Aufsicht "Versicherer können Griechen-Pleite verkraften"

Europas Assekuranz würde eine Pleite Griechenlands verkraften können, glaubt die europäische Aufsicht. Gefahren sieht sie primär bei griechischen Versicherern. Allianz und Co. haben ihre Hellas-Bonds zwar zum Teil abgeschrieben. Gleichwohl liegen in den Portfolien immer noch Anleihen von Schuldenstaaten in Milliardenhöhe.
Schuldenschnitt: Auch Versicherer haben einen Teil ihrer Griechenland-Anleihen abgeschrieben

Schuldenschnitt: Auch Versicherer haben einen Teil ihrer Griechenland-Anleihen abgeschrieben

Foto: DPA

München - "Einige Versicherer haben ja schon ausweislich der Halbjahresergebnisse ihre Griechenlandengagements auf den Marktwert abgeschrieben", sagte Eiopa-Chef Gabriel Bernardino im Interview mit der "Börsen-Zeitung".

"Ich habe keine Informationen, aus denen ich schließen könnte, dass ein kompletter Zahlungsausfall nicht verkraftbar wäre." Dennoch gebe es vor allem unter griechischen Assekuranzen eine Risikokonzentration.

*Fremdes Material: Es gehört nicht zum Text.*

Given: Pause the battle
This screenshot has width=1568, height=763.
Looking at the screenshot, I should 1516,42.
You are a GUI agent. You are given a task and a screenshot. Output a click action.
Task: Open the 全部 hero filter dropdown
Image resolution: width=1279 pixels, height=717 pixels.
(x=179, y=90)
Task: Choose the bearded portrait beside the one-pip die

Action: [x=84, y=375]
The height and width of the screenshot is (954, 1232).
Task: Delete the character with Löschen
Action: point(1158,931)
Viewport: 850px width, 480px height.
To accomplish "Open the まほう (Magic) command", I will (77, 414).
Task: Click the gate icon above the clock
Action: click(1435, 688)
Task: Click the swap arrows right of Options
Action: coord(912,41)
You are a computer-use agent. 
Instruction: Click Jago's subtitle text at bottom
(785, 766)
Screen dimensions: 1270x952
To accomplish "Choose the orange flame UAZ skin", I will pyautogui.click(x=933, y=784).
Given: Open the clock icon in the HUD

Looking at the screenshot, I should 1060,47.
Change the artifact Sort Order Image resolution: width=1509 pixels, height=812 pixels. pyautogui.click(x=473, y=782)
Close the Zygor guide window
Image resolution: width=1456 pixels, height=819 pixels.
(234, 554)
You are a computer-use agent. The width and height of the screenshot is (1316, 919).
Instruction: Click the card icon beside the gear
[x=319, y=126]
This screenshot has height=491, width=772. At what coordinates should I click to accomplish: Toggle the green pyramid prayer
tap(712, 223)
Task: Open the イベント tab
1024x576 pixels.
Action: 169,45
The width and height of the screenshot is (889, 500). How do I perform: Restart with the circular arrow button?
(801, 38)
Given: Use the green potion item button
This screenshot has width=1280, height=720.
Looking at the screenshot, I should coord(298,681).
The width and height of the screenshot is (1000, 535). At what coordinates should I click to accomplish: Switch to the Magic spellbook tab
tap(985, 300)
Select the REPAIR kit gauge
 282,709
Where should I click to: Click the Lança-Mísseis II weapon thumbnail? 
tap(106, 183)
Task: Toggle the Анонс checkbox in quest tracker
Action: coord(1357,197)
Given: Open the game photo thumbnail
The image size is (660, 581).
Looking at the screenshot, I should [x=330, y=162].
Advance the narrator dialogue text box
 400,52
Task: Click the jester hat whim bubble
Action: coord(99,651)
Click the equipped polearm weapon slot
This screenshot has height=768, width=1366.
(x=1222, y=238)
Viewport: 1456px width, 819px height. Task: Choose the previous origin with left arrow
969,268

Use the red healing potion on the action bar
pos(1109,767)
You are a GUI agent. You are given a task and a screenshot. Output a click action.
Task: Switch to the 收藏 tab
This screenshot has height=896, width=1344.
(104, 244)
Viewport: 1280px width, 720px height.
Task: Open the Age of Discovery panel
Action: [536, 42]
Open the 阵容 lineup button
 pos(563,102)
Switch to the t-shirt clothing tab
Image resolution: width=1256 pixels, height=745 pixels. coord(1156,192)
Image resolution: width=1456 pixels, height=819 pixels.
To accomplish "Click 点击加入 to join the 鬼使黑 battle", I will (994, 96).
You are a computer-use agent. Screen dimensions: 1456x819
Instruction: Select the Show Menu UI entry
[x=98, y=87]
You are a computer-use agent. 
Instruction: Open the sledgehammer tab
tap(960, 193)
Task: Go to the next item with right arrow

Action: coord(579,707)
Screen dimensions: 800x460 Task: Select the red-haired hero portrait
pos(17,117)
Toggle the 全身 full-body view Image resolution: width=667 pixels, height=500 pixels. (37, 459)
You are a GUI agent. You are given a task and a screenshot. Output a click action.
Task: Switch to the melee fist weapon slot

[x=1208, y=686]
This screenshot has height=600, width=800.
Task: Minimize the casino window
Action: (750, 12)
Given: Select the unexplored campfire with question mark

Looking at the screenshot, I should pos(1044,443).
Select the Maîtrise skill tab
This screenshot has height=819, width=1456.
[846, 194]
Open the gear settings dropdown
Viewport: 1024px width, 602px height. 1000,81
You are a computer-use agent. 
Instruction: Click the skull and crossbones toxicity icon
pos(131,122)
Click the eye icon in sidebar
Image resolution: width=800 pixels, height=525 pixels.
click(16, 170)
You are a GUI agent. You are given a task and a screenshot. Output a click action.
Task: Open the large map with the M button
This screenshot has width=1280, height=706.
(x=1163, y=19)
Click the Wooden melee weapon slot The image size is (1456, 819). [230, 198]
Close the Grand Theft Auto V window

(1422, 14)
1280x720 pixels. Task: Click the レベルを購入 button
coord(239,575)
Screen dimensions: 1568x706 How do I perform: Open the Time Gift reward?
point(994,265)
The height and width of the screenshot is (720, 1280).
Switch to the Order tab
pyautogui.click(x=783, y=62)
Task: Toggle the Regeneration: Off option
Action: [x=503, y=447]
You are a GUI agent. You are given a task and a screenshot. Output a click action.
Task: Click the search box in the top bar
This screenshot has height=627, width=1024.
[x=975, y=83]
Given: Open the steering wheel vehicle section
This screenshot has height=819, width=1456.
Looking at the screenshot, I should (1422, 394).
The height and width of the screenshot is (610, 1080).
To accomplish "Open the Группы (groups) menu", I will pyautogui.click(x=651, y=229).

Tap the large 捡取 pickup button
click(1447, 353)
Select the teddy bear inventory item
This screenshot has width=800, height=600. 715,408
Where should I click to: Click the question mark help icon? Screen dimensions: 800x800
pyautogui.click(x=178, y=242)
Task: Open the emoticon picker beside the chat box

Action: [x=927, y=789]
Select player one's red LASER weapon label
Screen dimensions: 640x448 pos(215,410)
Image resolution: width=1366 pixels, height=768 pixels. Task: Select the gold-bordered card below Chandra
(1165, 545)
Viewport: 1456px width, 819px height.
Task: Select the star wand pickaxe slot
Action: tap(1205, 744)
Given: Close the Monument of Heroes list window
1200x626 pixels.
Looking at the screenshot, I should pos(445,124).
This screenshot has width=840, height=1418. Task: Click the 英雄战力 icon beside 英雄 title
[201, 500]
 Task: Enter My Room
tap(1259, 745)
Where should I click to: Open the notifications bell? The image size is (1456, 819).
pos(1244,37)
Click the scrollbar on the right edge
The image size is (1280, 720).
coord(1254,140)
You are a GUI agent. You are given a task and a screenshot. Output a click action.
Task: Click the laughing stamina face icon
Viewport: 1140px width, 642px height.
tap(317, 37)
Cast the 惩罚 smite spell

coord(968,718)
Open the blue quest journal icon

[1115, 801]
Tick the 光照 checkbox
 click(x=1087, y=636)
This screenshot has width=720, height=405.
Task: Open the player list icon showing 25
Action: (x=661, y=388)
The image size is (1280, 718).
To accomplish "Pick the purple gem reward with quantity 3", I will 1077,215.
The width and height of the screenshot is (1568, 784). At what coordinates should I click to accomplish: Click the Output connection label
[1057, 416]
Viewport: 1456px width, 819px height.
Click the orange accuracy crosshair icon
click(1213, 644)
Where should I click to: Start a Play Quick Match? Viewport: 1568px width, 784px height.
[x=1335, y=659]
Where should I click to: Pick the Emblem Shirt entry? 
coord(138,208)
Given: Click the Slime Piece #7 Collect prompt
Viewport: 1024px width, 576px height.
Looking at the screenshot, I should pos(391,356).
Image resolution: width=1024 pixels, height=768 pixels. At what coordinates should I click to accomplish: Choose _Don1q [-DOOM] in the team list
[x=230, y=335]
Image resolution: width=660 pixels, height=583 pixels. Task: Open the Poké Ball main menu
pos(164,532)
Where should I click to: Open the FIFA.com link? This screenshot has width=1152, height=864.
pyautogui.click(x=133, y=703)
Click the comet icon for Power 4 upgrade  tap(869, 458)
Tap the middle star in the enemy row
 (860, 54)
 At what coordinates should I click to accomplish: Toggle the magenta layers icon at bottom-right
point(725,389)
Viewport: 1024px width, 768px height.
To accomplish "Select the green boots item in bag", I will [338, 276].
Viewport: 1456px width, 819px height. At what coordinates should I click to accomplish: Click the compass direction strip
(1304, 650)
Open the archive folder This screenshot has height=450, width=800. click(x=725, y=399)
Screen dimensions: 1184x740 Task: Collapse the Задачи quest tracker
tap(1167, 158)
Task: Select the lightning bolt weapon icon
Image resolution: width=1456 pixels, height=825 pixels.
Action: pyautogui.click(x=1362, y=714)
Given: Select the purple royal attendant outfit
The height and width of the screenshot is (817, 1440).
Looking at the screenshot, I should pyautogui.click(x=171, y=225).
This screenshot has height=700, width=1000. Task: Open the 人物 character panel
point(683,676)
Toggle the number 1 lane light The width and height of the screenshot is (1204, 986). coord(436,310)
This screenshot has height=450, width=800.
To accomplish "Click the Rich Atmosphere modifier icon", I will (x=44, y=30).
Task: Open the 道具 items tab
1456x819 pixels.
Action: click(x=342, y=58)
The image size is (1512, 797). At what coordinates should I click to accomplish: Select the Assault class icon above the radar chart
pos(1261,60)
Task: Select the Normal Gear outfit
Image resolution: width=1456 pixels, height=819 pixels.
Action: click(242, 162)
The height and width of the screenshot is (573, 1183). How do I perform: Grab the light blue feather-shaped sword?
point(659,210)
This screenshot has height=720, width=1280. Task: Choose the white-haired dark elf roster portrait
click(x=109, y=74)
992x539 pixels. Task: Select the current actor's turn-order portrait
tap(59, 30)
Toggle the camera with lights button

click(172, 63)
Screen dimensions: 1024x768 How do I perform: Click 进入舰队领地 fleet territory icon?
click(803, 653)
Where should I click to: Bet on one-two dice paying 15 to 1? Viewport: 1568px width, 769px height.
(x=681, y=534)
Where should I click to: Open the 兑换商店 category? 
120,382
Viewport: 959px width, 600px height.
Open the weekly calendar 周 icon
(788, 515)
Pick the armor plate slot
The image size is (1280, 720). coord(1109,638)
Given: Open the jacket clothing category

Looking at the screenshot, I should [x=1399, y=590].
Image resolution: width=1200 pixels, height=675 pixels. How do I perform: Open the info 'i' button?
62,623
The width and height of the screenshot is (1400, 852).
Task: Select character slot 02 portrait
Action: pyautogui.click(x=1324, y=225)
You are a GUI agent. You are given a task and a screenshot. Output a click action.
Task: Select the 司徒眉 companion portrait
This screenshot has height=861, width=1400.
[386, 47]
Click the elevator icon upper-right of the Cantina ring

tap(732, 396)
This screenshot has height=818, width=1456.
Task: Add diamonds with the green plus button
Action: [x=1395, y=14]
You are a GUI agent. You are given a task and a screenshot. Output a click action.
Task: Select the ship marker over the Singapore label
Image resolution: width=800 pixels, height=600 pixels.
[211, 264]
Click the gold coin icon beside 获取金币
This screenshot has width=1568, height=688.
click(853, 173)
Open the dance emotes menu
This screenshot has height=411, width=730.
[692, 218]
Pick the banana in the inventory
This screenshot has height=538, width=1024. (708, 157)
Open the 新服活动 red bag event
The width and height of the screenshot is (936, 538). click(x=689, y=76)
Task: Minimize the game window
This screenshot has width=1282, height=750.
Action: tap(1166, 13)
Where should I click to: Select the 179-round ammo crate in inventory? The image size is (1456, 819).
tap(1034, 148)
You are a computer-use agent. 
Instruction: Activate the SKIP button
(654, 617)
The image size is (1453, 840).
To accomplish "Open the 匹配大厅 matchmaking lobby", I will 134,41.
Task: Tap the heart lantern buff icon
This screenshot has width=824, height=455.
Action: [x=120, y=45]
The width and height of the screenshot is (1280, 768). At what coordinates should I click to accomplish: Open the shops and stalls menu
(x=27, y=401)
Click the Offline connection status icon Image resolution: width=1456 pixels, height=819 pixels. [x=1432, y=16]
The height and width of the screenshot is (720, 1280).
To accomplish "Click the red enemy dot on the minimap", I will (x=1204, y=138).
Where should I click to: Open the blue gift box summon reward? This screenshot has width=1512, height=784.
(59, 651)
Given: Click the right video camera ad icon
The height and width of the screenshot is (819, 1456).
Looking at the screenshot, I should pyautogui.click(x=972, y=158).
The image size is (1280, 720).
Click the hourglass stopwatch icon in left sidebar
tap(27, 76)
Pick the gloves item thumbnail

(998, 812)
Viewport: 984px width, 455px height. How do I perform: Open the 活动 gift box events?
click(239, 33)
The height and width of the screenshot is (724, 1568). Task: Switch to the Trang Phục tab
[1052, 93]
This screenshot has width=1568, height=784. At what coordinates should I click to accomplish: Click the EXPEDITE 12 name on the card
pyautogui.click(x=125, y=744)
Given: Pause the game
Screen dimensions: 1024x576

Große Versicherungskonzerne wie die Allianz, Axa und Generali haben zuletzt ihre Griechenland-Anleihen um 40 bis 50 Prozent des Marktwertes abgewertet. Andere wie die Münchener Rück haben ihre Anlagen in ausländische Staatsanleihen reduziert und setzen verstärkt auf Unternehmensanleihen und deutsche Staatspapiere.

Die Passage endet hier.